Best way to deal with kernel layout?

jinchenglee · March 30, 2021, 11:43pm

Well, I have a special BYOC dense kernel that deals with kernel layout different from default topi.nn implemenation.

The default implemenation has weight Tensor with shape [out_dim, in_dim], while I need [in_dim, out_dim].

Two questions here:

How can I change the default behavior of the kernel input of dense kernel to assume transposed layout? I tried to modify include/tvm/topi/nn/dense.h and python/tvm/topi/nn/dense.py to reverse the layout, but it doesn’t work. Where is the code controlling the default kernel layout for dense op?
If I don’t want to change the default behavior but add an alternative solution targeting my BYOC target, what’s the best way?

Thanks in advance.

comaniac · March 31, 2021, 1:54am

You should not change Relay/TOPI for your target. You should use the preprocess optimize pass to convert the layout before your codegen.

Example:

github.com

apache/tvm/blob/main/python/tvm/relay/op/contrib/arm_compute_lib.py#L77


            transform.MergeComposite(arm_compute_lib_pattern_table()),
            transform.AnnotateTarget("arm_compute_lib", False),
            transform.PartitionGraph(),
        ]
    )
    return seq(mod)
@register_func("relay.ext.arm_compute_lib.optimize")
def preprocess_module(mod):
    """
    Pre-process a module containing functions ready for ACL codegen. For now we enforce OHWI
    kernel layout and fold the transforms away.
    Parameters
    ----------
    mod : Module
        The module to run passes on.
    Returns

jinchenglee · March 31, 2021, 3:57am

@comaniac , thanks for prompt reply. I’ll look into it.
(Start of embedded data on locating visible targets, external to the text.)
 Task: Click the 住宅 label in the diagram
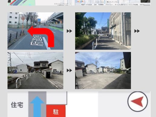coord(17,105)
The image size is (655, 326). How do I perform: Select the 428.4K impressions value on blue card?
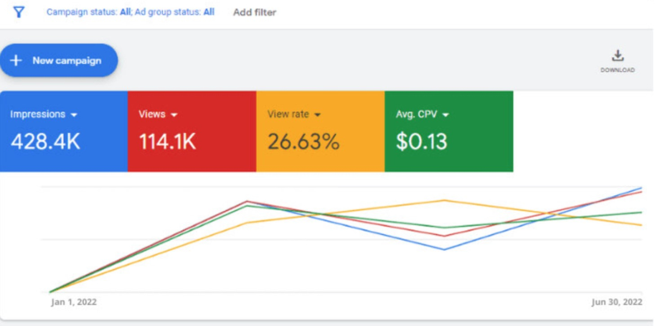point(45,142)
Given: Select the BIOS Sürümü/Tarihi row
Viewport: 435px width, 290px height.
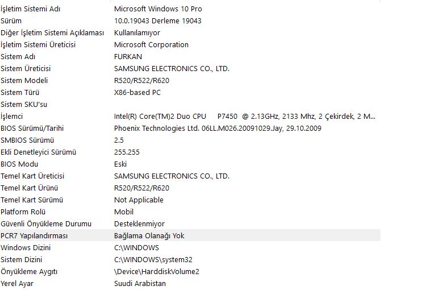Looking at the screenshot, I should 190,129.
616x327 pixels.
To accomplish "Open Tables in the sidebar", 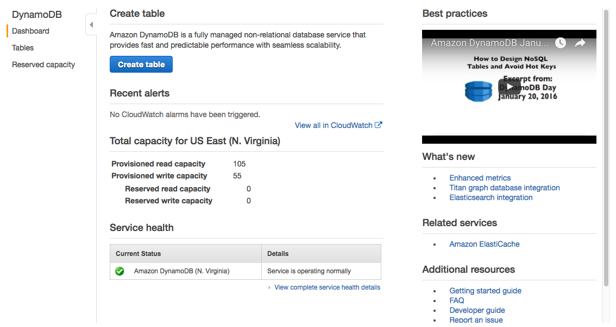I will point(23,48).
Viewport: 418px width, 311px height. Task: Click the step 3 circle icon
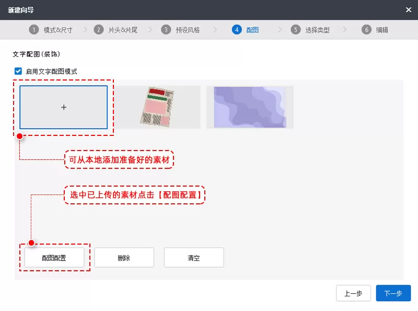166,30
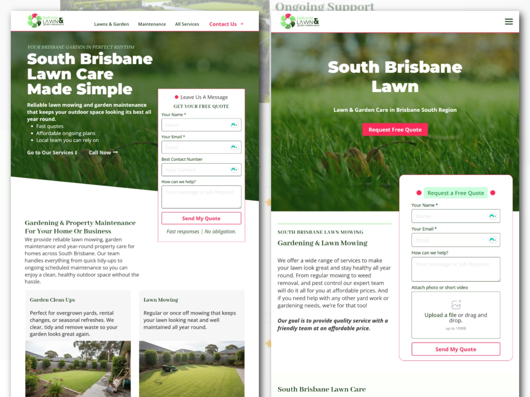Click the Leafcycle Lawn logo in the left header
The image size is (530, 397).
(45, 21)
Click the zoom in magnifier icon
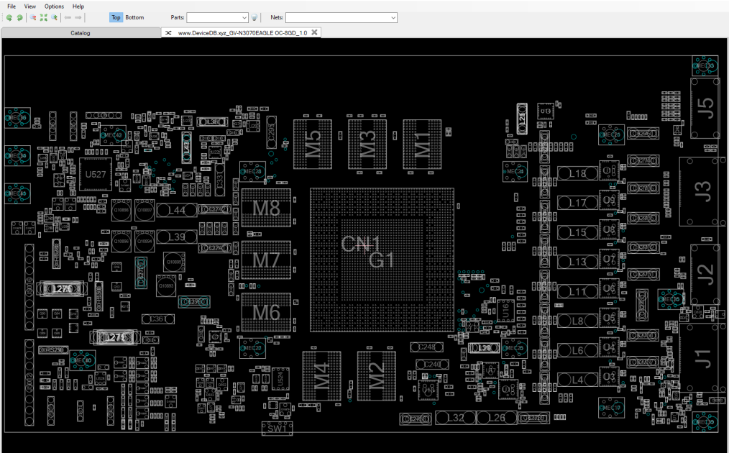 [x=55, y=18]
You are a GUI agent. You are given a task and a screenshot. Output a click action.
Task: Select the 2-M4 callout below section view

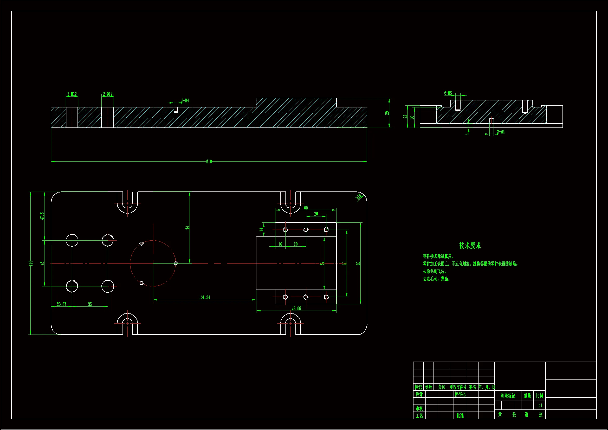click(x=500, y=132)
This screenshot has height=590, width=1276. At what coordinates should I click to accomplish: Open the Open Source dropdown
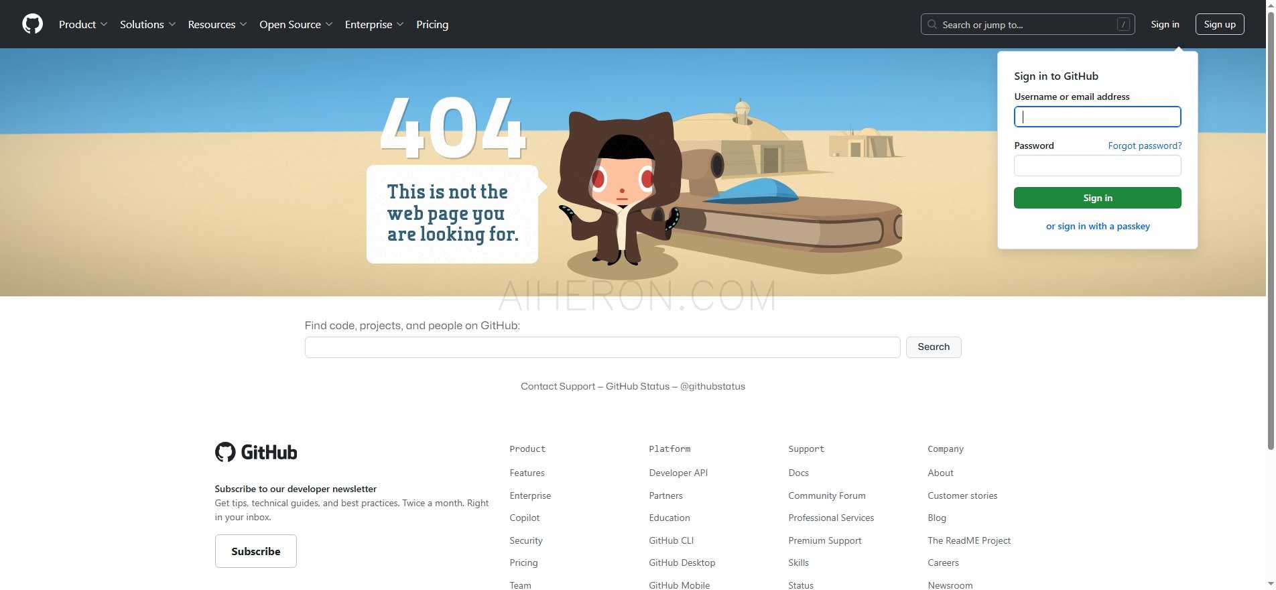[x=296, y=24]
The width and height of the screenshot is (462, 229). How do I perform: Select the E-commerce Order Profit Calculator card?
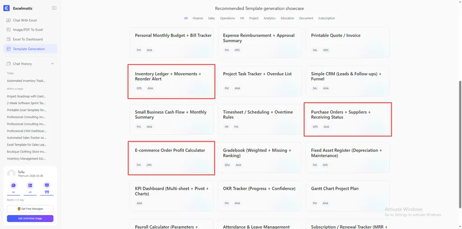click(171, 157)
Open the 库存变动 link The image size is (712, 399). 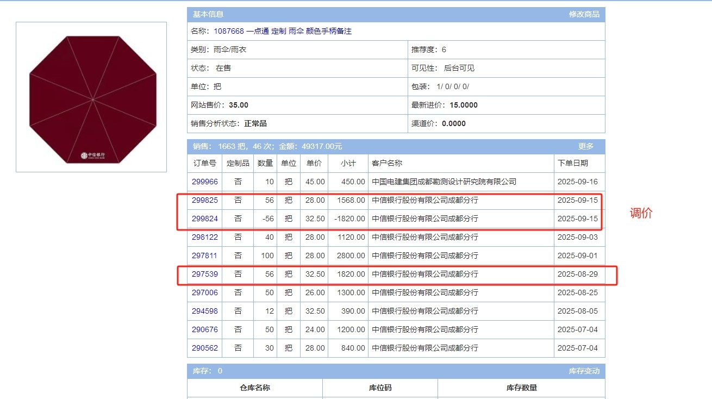(584, 371)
But still, where in relay controls the param/kernel layout defaults?

JosseVanDelm · March 31, 2021, 9:22am

@jinchenglee thanks for asking this question, I’m facing a similar issue

@comaniac I was not aware of this data layout transformation process. It would be useful for me as well, as I’m targetting a microcontroller with embedded accelerator, which has a very specific data layout. I’m not using BYOC though (our approach is covered in this recent post). I thought I would have to make separate operator implementations with data layout preparation steps for each operator from the Relay Strategy. Like here (ARM seems to have different TOPI operators for different data layouts, but this seems opposite to your answer above):

github.com

apache/tvm/blob/a1b4f0e8f2bfcc583f98f0f9272adcc0c12f70a5/python/tvm/relay/op/strategy/arm_cpu.py#L52


@schedule_concatenate.register(["arm_cpu", "micro_dev"])
def schedule_concatenate_arm_cpu(_, outs, target):
    """schedule concatenate for arm cpu"""
    with target:
        return topi.arm_cpu.schedule_concatenate(outs)
@conv2d_strategy.register(["arm_cpu", "micro_dev"])
def conv2d_strategy_arm_cpu(attrs, inputs, out_type, target):
    """conv2d arm cpu strategy"""
    strategy = _op.OpStrategy()
    data, kernel = inputs
    dilation_h, dilation_w = attrs.get_int_tuple("dilation")
    stride_h, stride_w = attrs.get_int_tuple("strides")
    padding = attrs.get_int_tuple("padding")
    groups = attrs.groups
    layout = attrs.data_layout
    kernel_layout = attrs.kernel_layout
    if dilation_h < 1 or dilation_w < 1:

I find it a bit confusing that it is apparently possible to account for different data layouts in different parts of the stack.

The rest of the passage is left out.